Since retiring from Boeing (Seattle) in 2016, I have returned to more academic, less engineering-oriented pursuits. These include quantum information primarily, but also related math/physics topics like general relativity, non-linear phenomena, chaos, synchronicity, entropy (both information and thermodynamic and their relationships) and others. My first serious foray since retiring has been to spend about 5 years reading and studying papers on Bell’s Theorem. As a result, I have published a paper (see Publications page) in the International Journal of Quantum Foundations (“The Role of (Non)Contextuality in Bell’s Theorems from the Perspective of an Operational Modeling Framework“, Vol. 8, Issue 2, pp. 31-116, Mar 26, 2022), currently awaiting comments. After that, I plan on moving on to one or the more of the topics of interest already mentioned. At this point, my main interest seems to be quantum computing and information. I have taken the Wolfram University Webinar on quantum computing, and have started experimenting with the QC functionality inside Mathematica, obtained by importing the required functions from the Function Repository. Two of the goals (more or less vague at the moment) are
- To extend my work on contextuality (in the framework of hidden variable models) and to using it as a quantum computing resource (this seems to be a hot topic right now), and
- To explore how this can all be connected to the groundbreaking approach of Wolfram’s Physic Project, namely, can these ideas be encapsulated into the Multi-Way Systems formulation.

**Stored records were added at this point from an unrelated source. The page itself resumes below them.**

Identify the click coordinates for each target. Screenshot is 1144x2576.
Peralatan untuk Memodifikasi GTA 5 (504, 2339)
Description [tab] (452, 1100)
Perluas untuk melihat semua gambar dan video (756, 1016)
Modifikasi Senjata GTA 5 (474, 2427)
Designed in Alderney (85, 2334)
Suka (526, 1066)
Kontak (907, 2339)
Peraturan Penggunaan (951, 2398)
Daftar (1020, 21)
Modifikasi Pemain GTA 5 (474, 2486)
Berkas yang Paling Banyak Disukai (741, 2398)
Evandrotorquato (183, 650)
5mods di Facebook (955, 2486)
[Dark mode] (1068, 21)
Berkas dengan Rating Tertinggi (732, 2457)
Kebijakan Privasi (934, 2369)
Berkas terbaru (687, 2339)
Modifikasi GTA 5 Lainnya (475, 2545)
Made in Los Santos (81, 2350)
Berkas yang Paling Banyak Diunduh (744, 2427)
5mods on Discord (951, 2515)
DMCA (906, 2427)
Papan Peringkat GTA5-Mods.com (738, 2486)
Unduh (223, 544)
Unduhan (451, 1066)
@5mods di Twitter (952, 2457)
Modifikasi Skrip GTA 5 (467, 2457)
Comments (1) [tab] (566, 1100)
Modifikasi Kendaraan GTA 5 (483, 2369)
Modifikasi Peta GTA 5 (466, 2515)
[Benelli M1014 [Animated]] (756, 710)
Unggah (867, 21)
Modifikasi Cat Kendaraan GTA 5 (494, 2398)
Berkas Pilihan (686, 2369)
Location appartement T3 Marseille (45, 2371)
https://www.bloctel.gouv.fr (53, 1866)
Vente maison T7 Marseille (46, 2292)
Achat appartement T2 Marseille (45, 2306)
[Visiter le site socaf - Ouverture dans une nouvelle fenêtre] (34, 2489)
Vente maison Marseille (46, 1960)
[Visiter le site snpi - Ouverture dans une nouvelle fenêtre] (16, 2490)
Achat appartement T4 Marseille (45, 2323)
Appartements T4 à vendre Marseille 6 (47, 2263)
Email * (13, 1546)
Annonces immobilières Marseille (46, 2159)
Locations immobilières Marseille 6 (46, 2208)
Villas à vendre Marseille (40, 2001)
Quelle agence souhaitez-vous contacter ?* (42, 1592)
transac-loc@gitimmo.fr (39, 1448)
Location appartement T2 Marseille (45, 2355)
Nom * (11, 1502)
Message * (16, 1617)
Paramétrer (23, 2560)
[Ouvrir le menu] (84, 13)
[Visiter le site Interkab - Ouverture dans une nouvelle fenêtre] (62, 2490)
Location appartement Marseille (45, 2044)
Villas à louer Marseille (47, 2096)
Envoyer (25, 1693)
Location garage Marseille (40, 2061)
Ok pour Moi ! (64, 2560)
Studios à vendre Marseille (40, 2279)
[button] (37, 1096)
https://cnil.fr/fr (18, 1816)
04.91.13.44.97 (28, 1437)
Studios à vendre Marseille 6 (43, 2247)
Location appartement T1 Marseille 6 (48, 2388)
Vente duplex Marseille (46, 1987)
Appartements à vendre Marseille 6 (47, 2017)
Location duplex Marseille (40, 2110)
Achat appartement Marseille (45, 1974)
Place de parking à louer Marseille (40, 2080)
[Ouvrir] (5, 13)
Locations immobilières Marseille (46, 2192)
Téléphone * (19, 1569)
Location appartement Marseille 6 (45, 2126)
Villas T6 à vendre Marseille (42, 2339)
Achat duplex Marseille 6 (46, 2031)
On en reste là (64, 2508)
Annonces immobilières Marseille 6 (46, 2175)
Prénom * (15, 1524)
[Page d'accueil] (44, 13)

I have also been attending “Math Mondays” and “Physics Fridays” at the local Kenyon College, where I was an undergraduate many years ago. This helps keep me current in the topics of interest among today’s students and faculty. Fortunately they tolerate old-timers like me to come in off the street and listen to the fantastic inspirational presentations. As just one example, Kenyon students and faculty have made significant contributions to the recent successes in gravitational wave discoveries, by analyzing data from the LIGO project among other tasks.
And as you can see from the picture above, one of my modes of relaxation is to participate in autocross as part of the Buckeye Miata Club.